A dead city of the Baltic Sea. "The wonderful ruins at Wisby cause it to be regarded as the most remarkable monument of the Middle Ages in all Europe. The Island of Gotland on which Wisby is situated is in the Baltic, midway between Sweden and Russia, 130 miles southeast of Stockholm, and its commanding position has caused it to be termed 'The eye of the Baltic.' "Wisby is the capital of Gotland and lies on the west coast at about its middle. It was a city of merchants, and during the 12, 13, and 14 centuries, attained great importance, and accumulated vast wealth. The trade of Northern Europe with the East passed through Wisby, which was a free port, and was trans-shipped thence to Russia, and went overland by caravan, and the goods of India, Persia and China, came down the great rivers of Russia, and were passed on through this town. Merchants settled here in large numbers; so numerous were the ships that came to this port, that a code of maritime laws was framed, known to the legal profession to this day as the 'Laws of Wisby.' "It was an age of church building; the different guilds and nations built churches, and built them well-to last. At Wisby there arose three Convents, two houses of The Holy Ghost, and eighteen great churches. The town was surrounded by walls two and one-half miles in length and thirty feet high. Among the churches built at Wisby were the Church of St. Nicholas, The Holy Ghost, St. Clernent, St. Olaf,, St. Hans, St. Lawrence, Holy Trinity, St. Mary (the Cathedral), St. Catherine, St. George, the latter outside the wall, the church of the lepers. "The subsequent decay of Wisby was due to the Danish invasion, the discovery of the cape of Good Hope, which opened a new route to the East, and the influence of the Reformation. Wisby is now an almost unknown city. It lies without the beaten route, and is seldom visited. Of its 18 churches, four are wholly lost; even their sites are no longer certain, but the walls of the town are still standing, one church is in use, and the ruins of nine others, some of them very extensive, are still visible." (Dr. H. Derby.)

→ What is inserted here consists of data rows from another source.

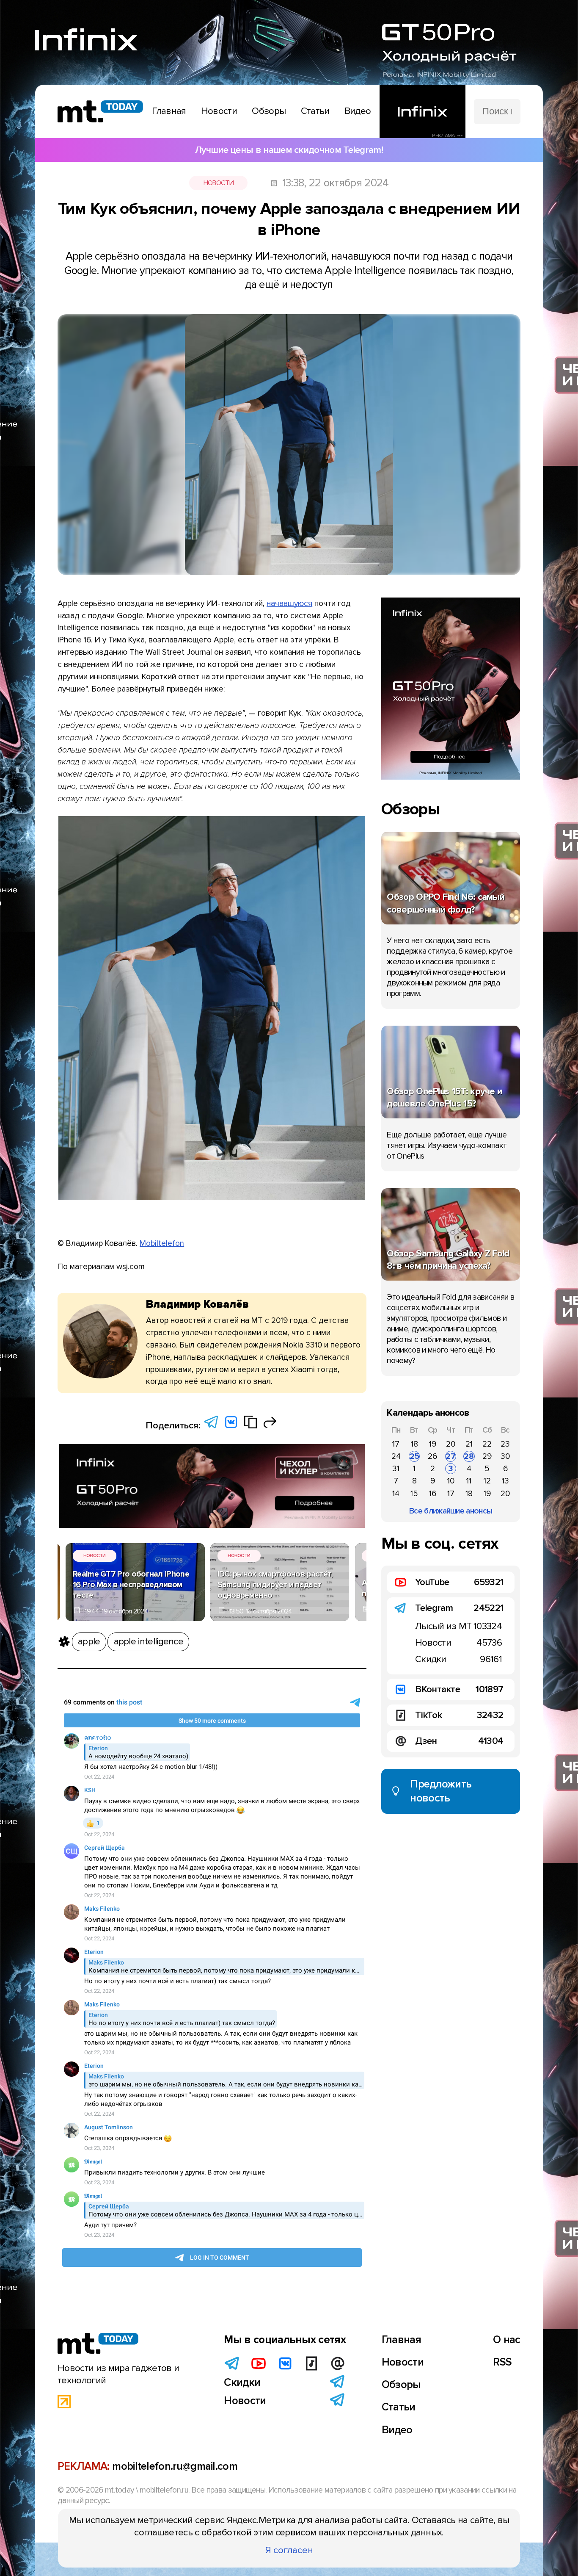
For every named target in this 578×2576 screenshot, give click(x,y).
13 (505, 1481)
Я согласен (289, 2550)
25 (414, 1456)
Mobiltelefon (162, 1243)
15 (414, 1494)
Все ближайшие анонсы (450, 1511)
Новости (219, 183)
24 (396, 1456)
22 (487, 1444)
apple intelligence (149, 1641)
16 (432, 1494)
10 (450, 1481)
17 (395, 1444)
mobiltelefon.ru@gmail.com (174, 2466)
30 (505, 1456)
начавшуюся (289, 603)
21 (469, 1444)
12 (487, 1481)
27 (451, 1456)
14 (395, 1494)
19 (432, 1444)
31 (395, 1469)
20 (450, 1444)
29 (487, 1456)
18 (414, 1444)
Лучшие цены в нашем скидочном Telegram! (289, 150)
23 (505, 1444)
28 (469, 1456)
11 (468, 1481)
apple (89, 1641)
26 (432, 1456)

[page xii] "The object of this association (Hanseatic League) was . . . commercial monopoly to be gained by acquiring the exclusive control of the carrying trade of the North of Europe. Its leaders wished to secure for it on a grand scale in the commercial affairs of Europe, the same exclusive privileges which the members of the guild or trade corporations possessed in the towns. We may form some idea of its power when we consider what it proposed to do, and what in the course of time it actually accomplished. It undertook to protect its members from oppression while engaged in carrying on their trade, to guarantee by armed force if necessary, the security of all commercial routes which the members might pass over, to enforce the observance, both by its own members and by the strangers with whom they traded, of wise commercial regulations, and to extend the commerce of the association as widely as possible, both by sea and by land. For these purposes the League raised armies, equipped vessels of war, made treaties and alliances with foreign powers, and in short, for nearly five centuries exercised all the functions of a regular government in carrying out its plans. All this time be it remembered, it was entirely independent of any government or country of Europe, and held them all in such subjection by virtue of its monopoly of the trade of their subjects that it became a power of the first magnitude in the settlement of the general European policy." (Mediaeval Hist.: by C. J. Stille, LL.D.)

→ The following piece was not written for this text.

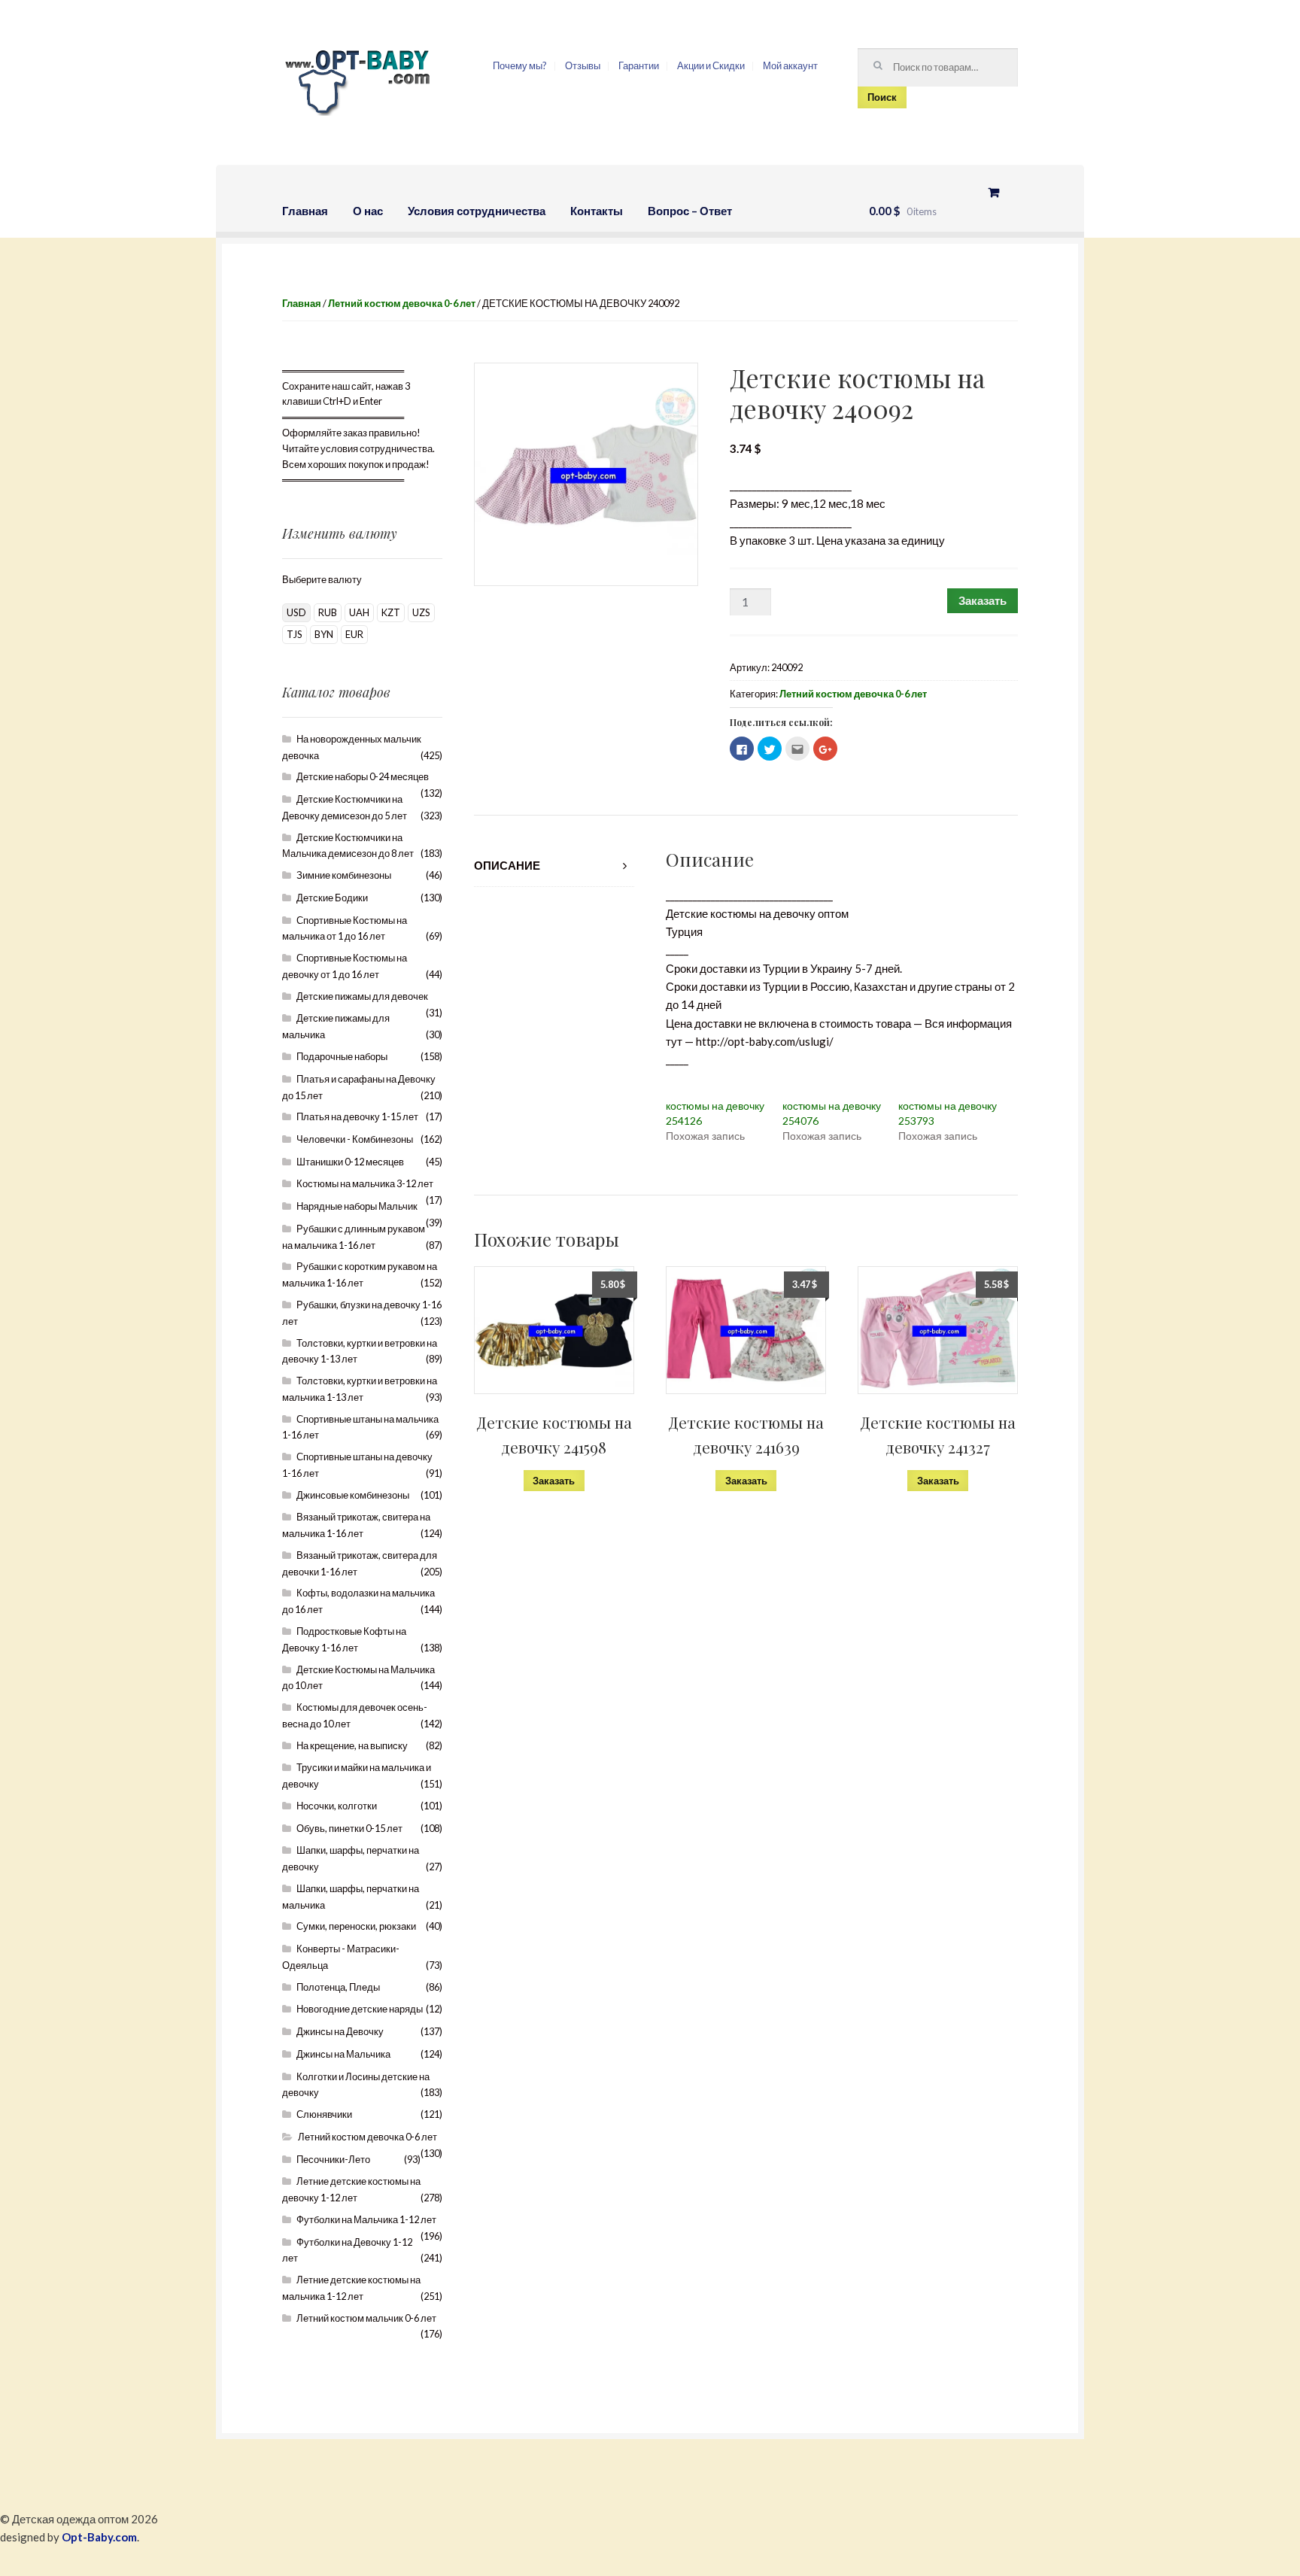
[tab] (554, 865)
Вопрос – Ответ (690, 210)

From these German merchants (Manegeres) we have received the legacy of a name. Surnames seem to have originated with the Romans, who attempted to introduce them among the Northern tribes. "But with the overthrow of the Western Empire, the system was lost, and the Barbarians, who settled upon its ruins, brought back the simple appellative once more. Ammus, the chief hero, was content with that title. Alaric, the brave king of the Goths, is only so known." "Surnames were derived from a man's occupation, or from the locality in which he dwelt." John was a smith of some sort; he was known as "John the smith," and eventually as John Smith. Peter lived on the moor; in distinction from some other Peter, he was designated as, "Pete o' the moor." Moore eventually became the family surname. Can the average reader interpret "Bill o' jack's"? Simply that "Bill" was the son of "Jack." Had "Bill" been asked to give his lineage he would have given it thus, if at all: "Bill o' jack's, o' Tom's, o' Pete's, o' Sam's." "Bill" had no "trimming."

"It is certain that the practice of making the second name of an individual stationary, and transmitting it to descendants, came gradually into common use during the 11th, 12th, 13th and 14th centuries, by a silent and unpremeditated movement over the whole of the more populated and civilized European societies. Nomenclature then began to assume a solid and lasting basis. It was the result of an insensibly growing necessity."

"As a general rule all names terminating in ER indicate some employment or profession, unquestionably derived from the Anglo-Saxon "wer" or [page xiii] "were," a man. Miller, a mill-man. Monger or Manegere, a merchantman." (Prof. M. A. Lower.)

The name Munger in its various spellings is found among English people, Germans and Dutch. It was at "Munger's drift" that the English General Buller met his first defeat at the hands of the Boers. The Swedes have the name Mungerson. A gentleman, who at the time of the settlement of the "Alabama Claims" was secretary to one of the United States commissioners, states that at the hotel in Geneva, Switzerland, when registering, the clerk, noticing the name said: "Your name is German, and should be written Muenger." We learn from reliable authority that the characters over the letter U give it the sound of "e," or "ew," and that the "g" has the sound as of "g" in singer, a vocalist. The late John E. Munger of Chicago once stated that at Hot Springs, Ark., he met an educated German who was connected with the diplomatic service at Washington, who invariably addressed him as "Mr. Meng-er." Doubtless this is the correct pronunciation; at least it appears to be the nearest approach to the original "Manegere."

We have never attempted researches on the "other side," but have confined our labors to this country. We know the first arrival came from England; that he spelled his name MUNGER, as did his children and grandchildren, and following generations, and as it is yet spelled by his descendants in the territory where he first established himself in AMERICA as a "Freeman."